254 dinner with Big T
From
MICHAEL LOO@1:123/140 to
ALL on Monday, November 18, 2019 08:50:12
Guests: Jim, an old colleague of Big T's, plus Archie and Effie
whom I've described before - Archie the cantankerous Armenian,
Effie forgetful and frail since she took a fall a couple years ago
and fractured her skull, never having fully recovered; Effie met
Big T at their mutual friend Gail's also in the 40-to-50-years-ago
time frame. Turhs out that Jim, Effie, and Gail all had worked at
one time or another at the Globe, another point d'appui. Five more
invitees weren't able to make it, so there were leftovers.
I made dinner, starting at about 11 with cutting up and marinating
the meat, did the echo, only there was no echo to do, made
cracklings out of chicken skin, played Word Connect (does anyone
else here play this supreme time water?), put the stewy things on
to cook (stewy things taste better cooked in advance), looked in
vain for more echo, cut up stuff for the nonstewy things, took a
nap, prepared the rice, more Word Connect, chose the wine (we
didn't end up using the wine, because we drank guest offerings
instead), and then started preparing in earnest around 5:30 for
supposedly 6:30 dinner. People didn't show up until a bit after
dinnertime (strange, as Effie is usually early), and we didn't
dine until after 7.
Appies from the Wine and Cheese Cask: the L'Amuse Gouda, which
went over very well, the duck and duck liver pate made I believe
by Trois Petits Cochons, also popular, and a Basque sheep cheese
that stank up the neighborhood and put everyone off their feed for
a while. Also Cedars hummus with pignoli, which nobody touched.
Dinner.
Baingan bharta, not too spicy - I cooked this early and decided
for expediency's sake to finish it in the oven, which made the
eggplant cubes stay distinct; I prefer them mushy, but I didn't
have the energy to recook on top of the stove, so separate they
remained. I will boil the leftovers for a while to achieve the
texture I desire.
Chhole Madras, not too spicy - actually, not spicy enough, but
there were tenderpalates involved. Made with Bush's canned
chickpeas, reduced salt, which were almost salty enough anyway.
Chicken korma, not spicy at all and with no dried fruit, as
Bonnie doesn't care for dried fruit. I used diced carrots instead
to provide the necessary sweetness; also cashews and almonds
picked out of trail mix (I ate the M&Ms, pepitas, and sunflower
seeds as a snack).

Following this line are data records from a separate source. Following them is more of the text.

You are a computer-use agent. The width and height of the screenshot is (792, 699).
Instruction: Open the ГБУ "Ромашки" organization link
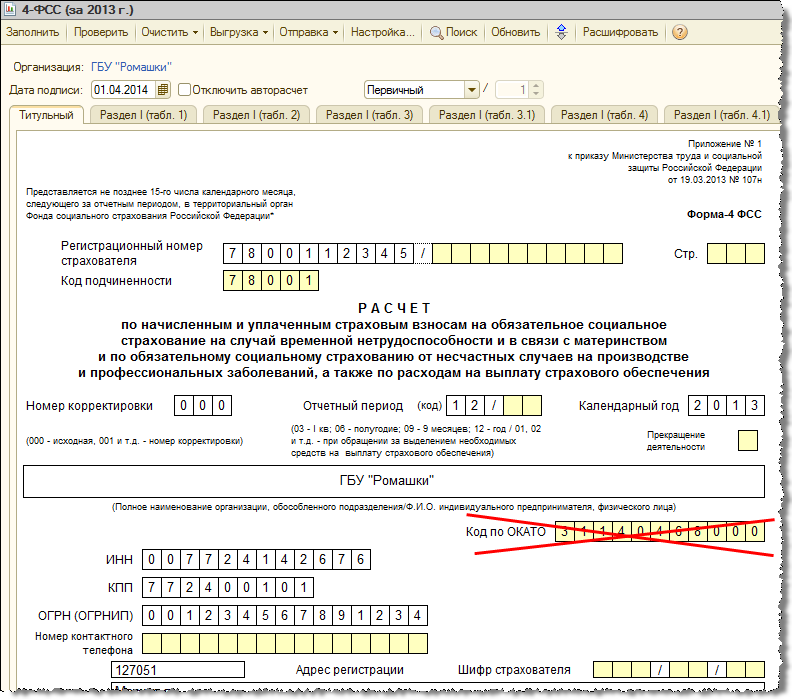[131, 67]
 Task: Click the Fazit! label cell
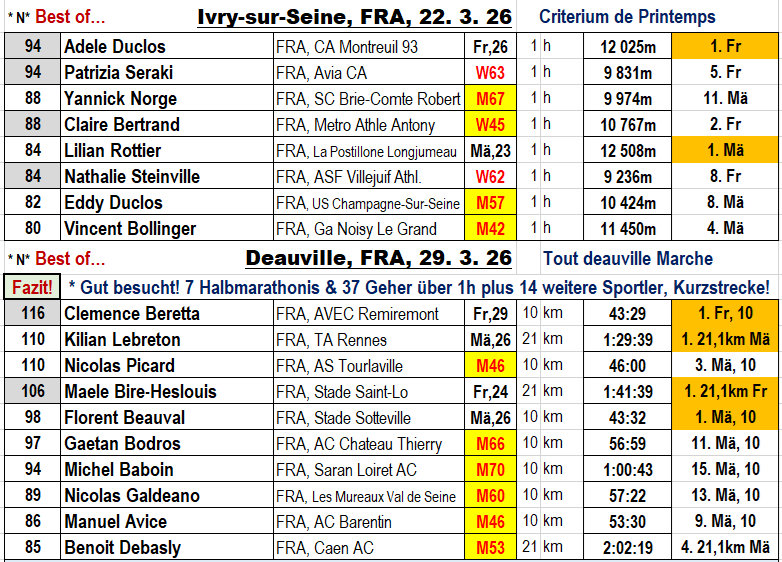32,287
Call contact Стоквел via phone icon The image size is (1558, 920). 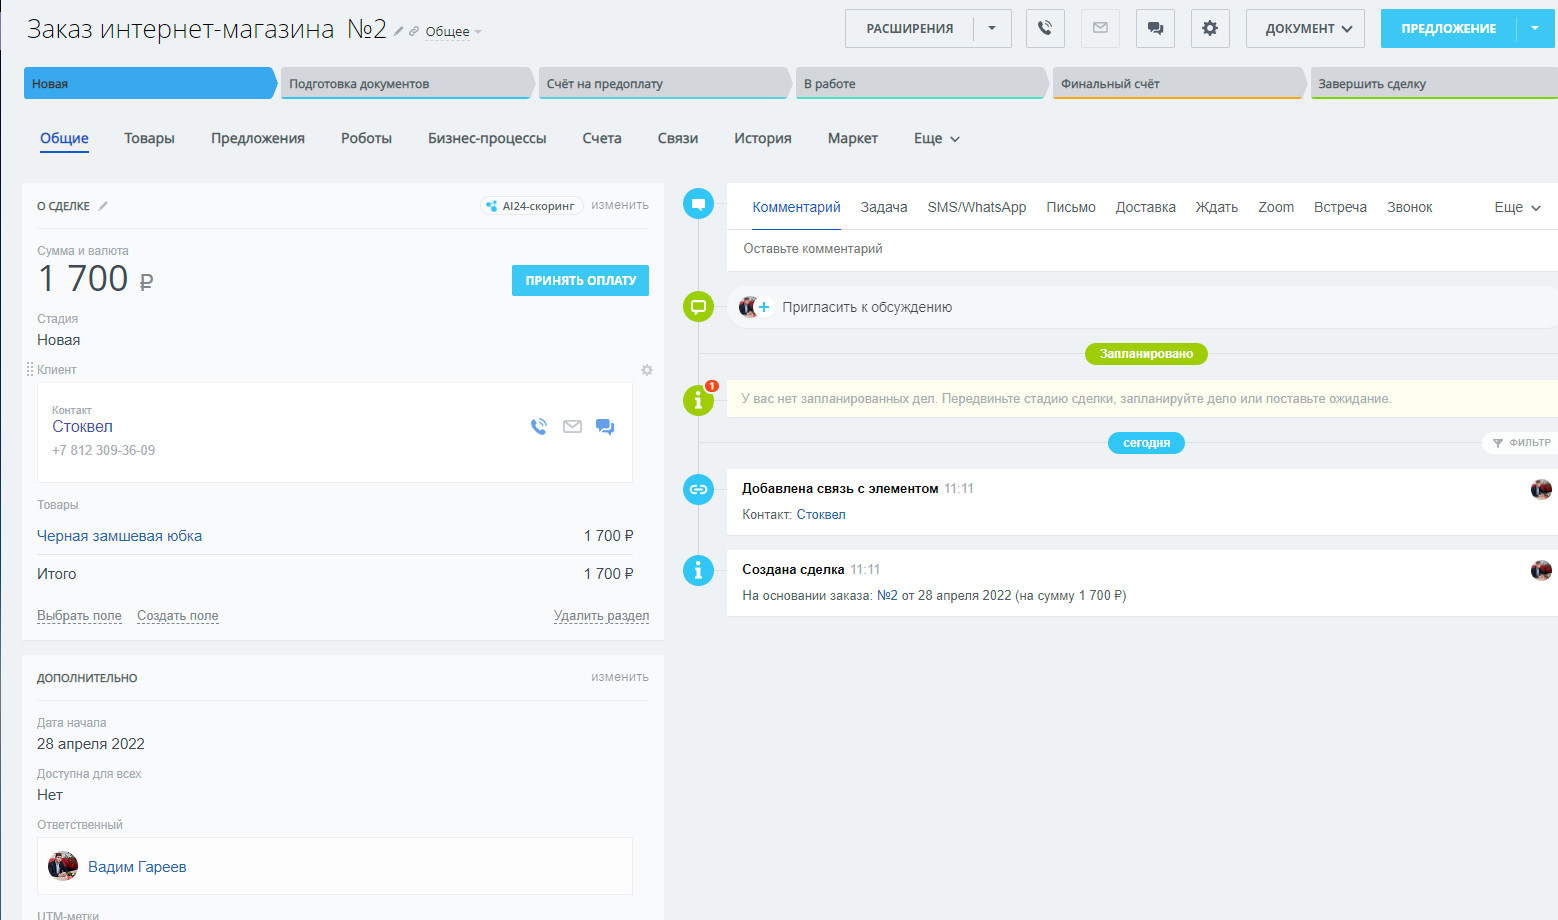tap(539, 427)
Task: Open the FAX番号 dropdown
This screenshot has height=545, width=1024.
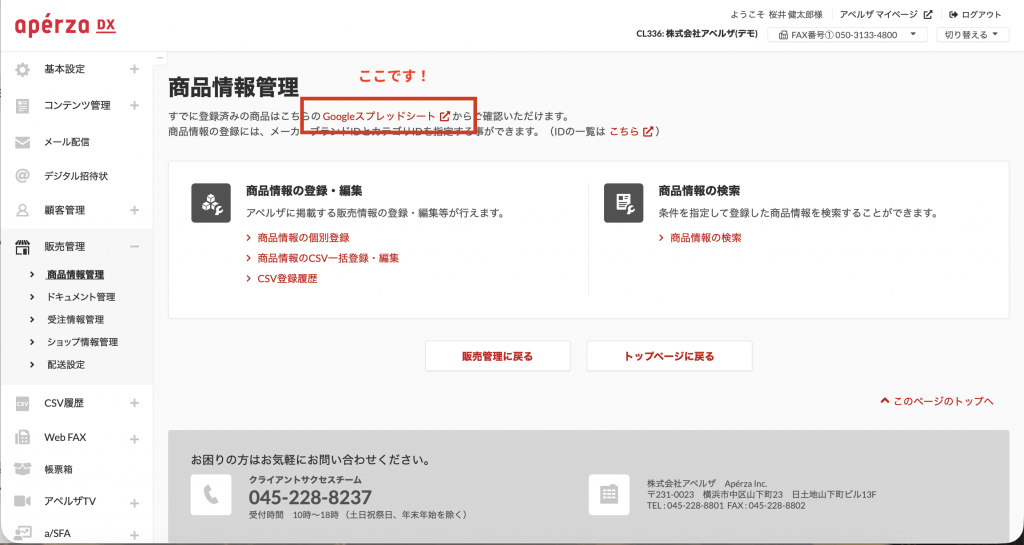Action: (851, 35)
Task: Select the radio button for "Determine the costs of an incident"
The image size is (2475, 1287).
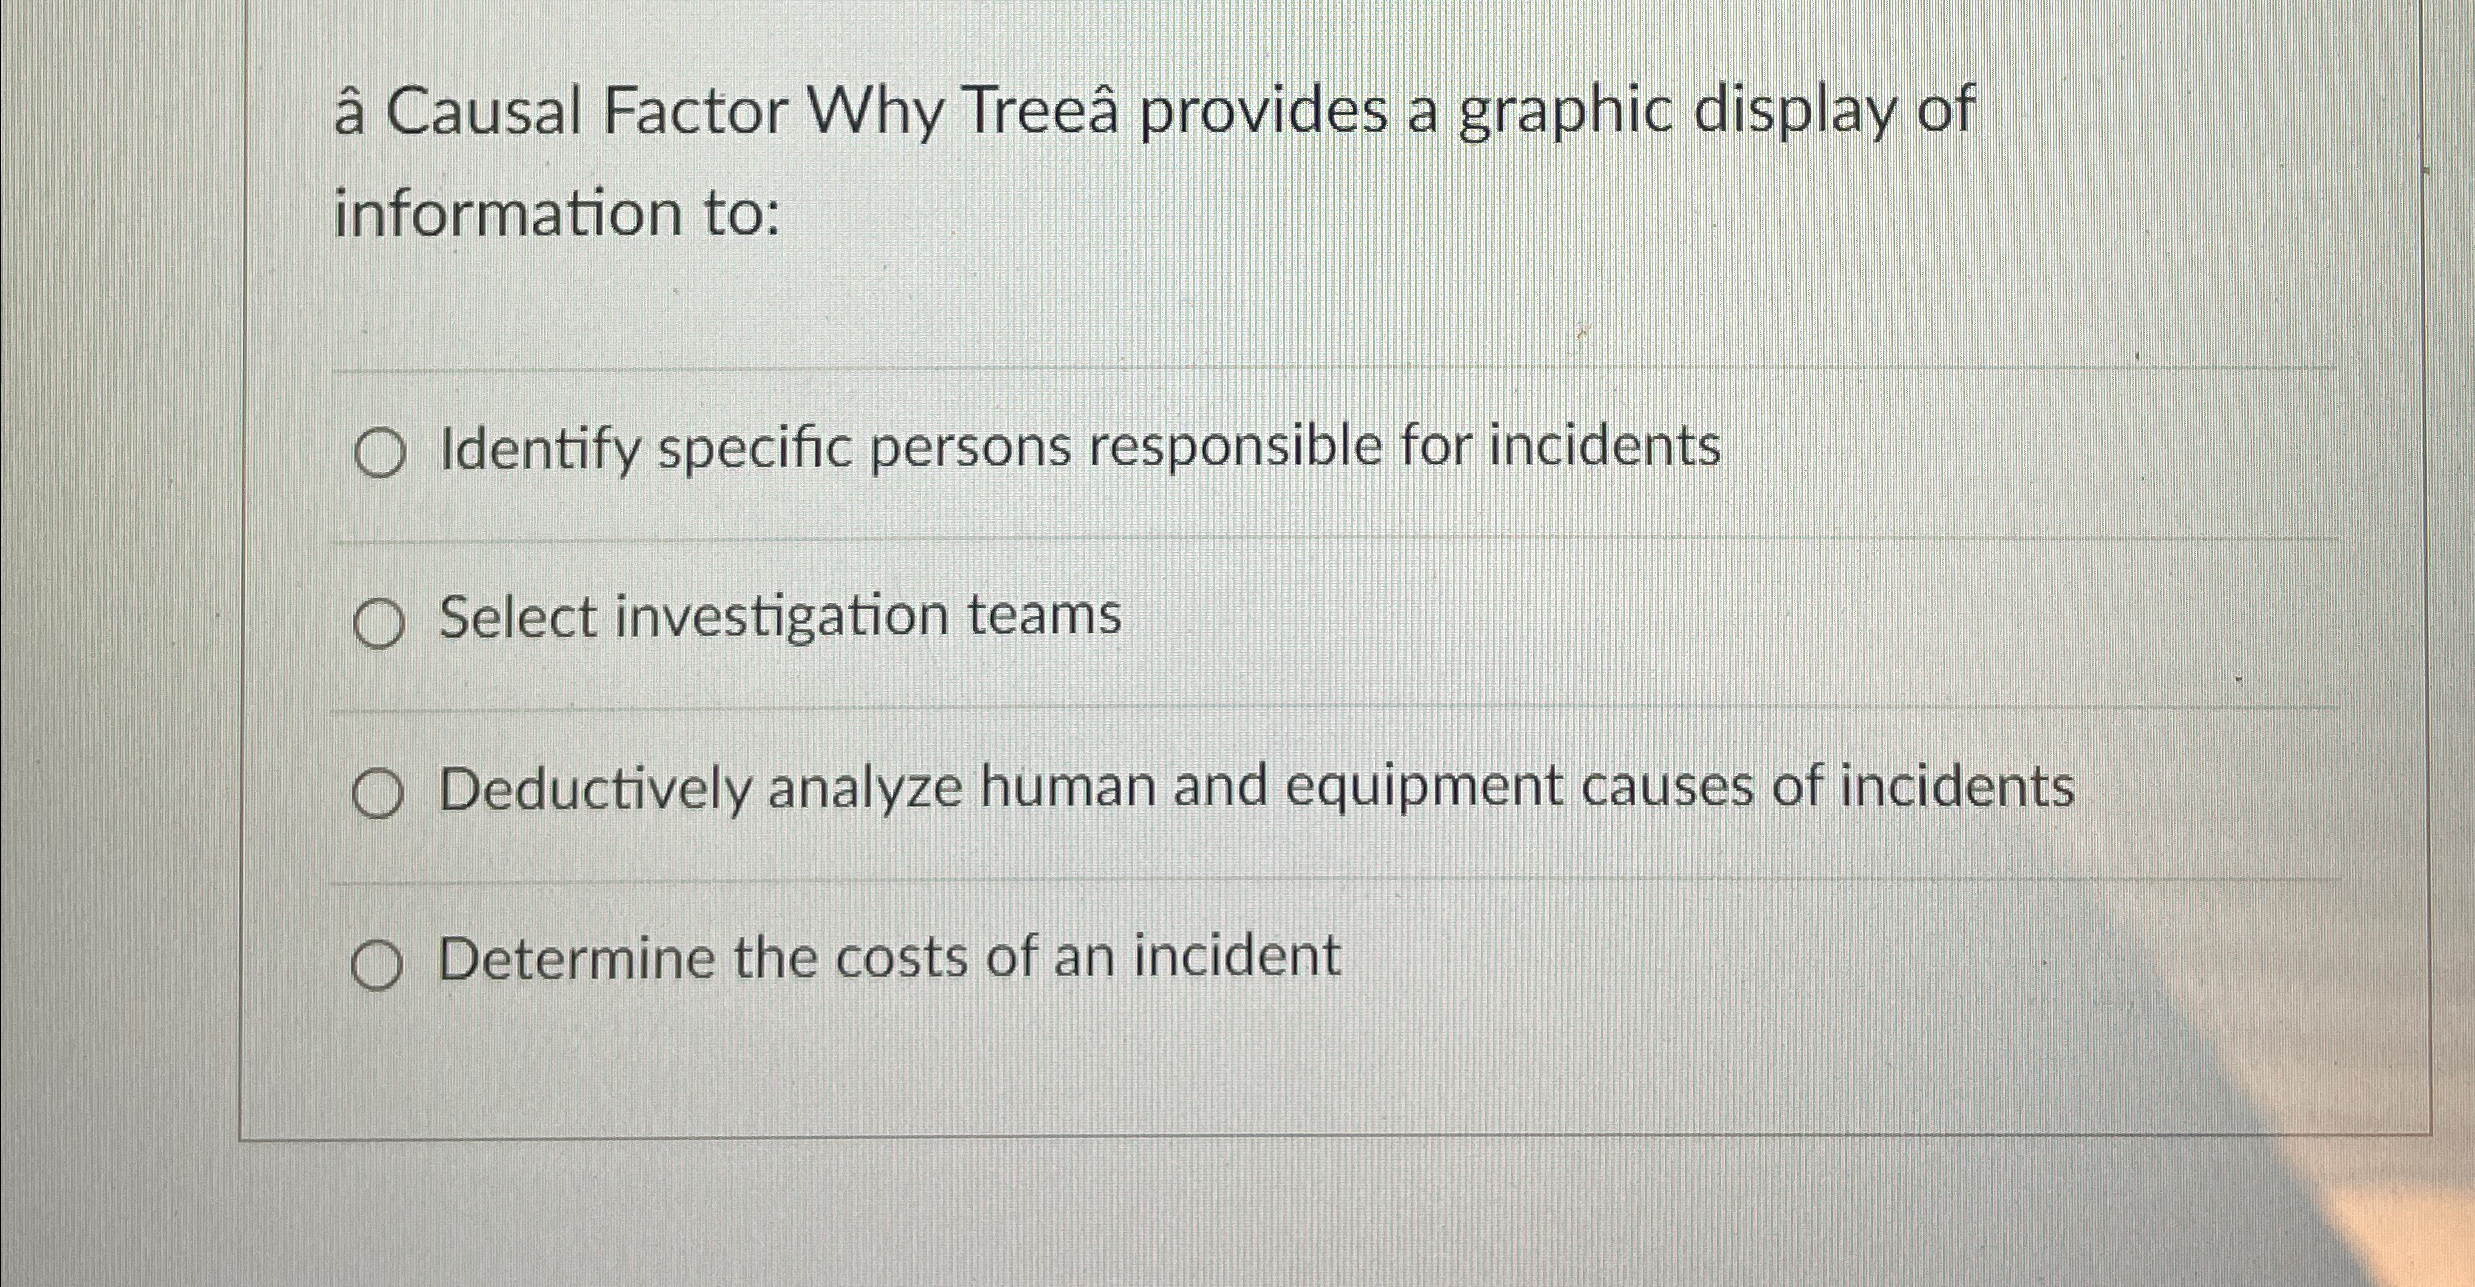Action: (378, 962)
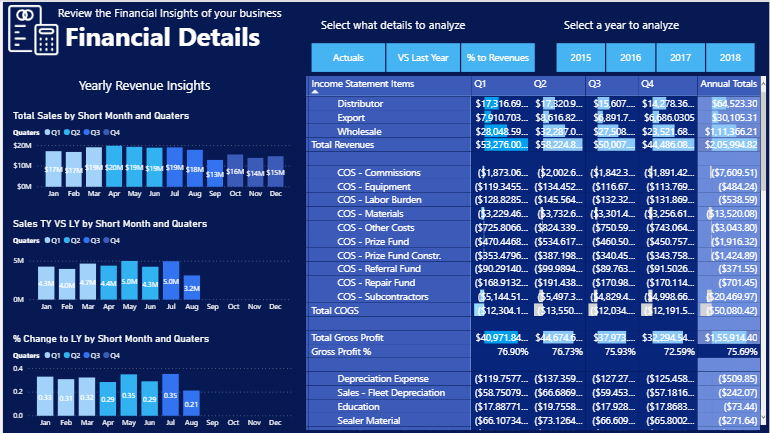Choose the 2018 year button
The width and height of the screenshot is (770, 433).
[x=730, y=58]
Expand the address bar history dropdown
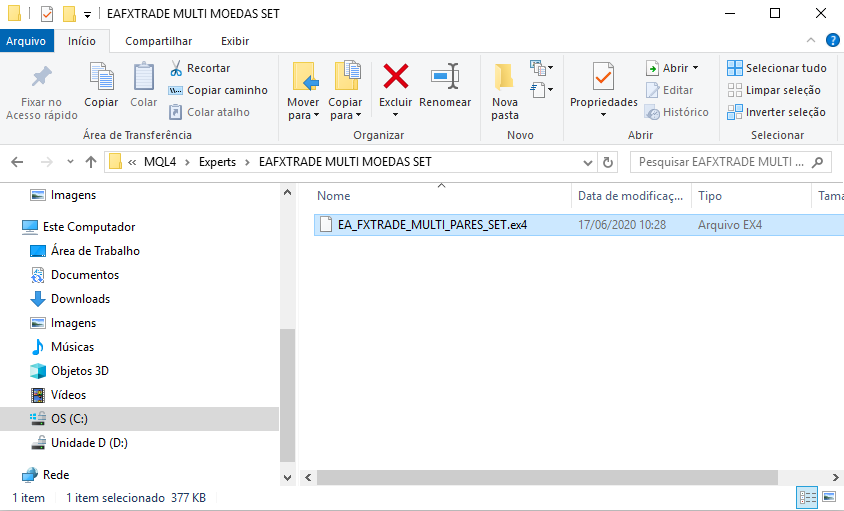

Siggi's thick yogurt was quite tart, and so I
added a little sugar as well.
Chicken in a generic curryish spicing, with red and green
peppers and a lot of onion, hotted up with very hot Indian
pepper given to me a long time ago by the Shipps. I stewed the
chicken in chicken fat at almost sous-vide temperature, which
yielded a very tender texture and very chickeny chicken (I used
thighs, the skin going into cracklings, which the three of us
ate, the cook getting the lion's share; the bones and onion
trimmings went into stock; and I cubed the chicken bite-size).
Pork vindaloo, fairly spicy, was very sour and without enough
onions (I added more later, but the flavors didn't meld right);
the main taste, as it often is, was cloves. I didn't dare to
put in as much hot pepper as I'd like, so.
I made a batch of my hot sauce, the vinegar-free one that I'd
spilled all over Bonnie's table once, prompting me to utter the
first curse she'd ever heard me use (she hadn't been around me
for very long), for those who wanted to hot up the chickpeas or
the eggplant, or whatever - Big T and I put it on everything.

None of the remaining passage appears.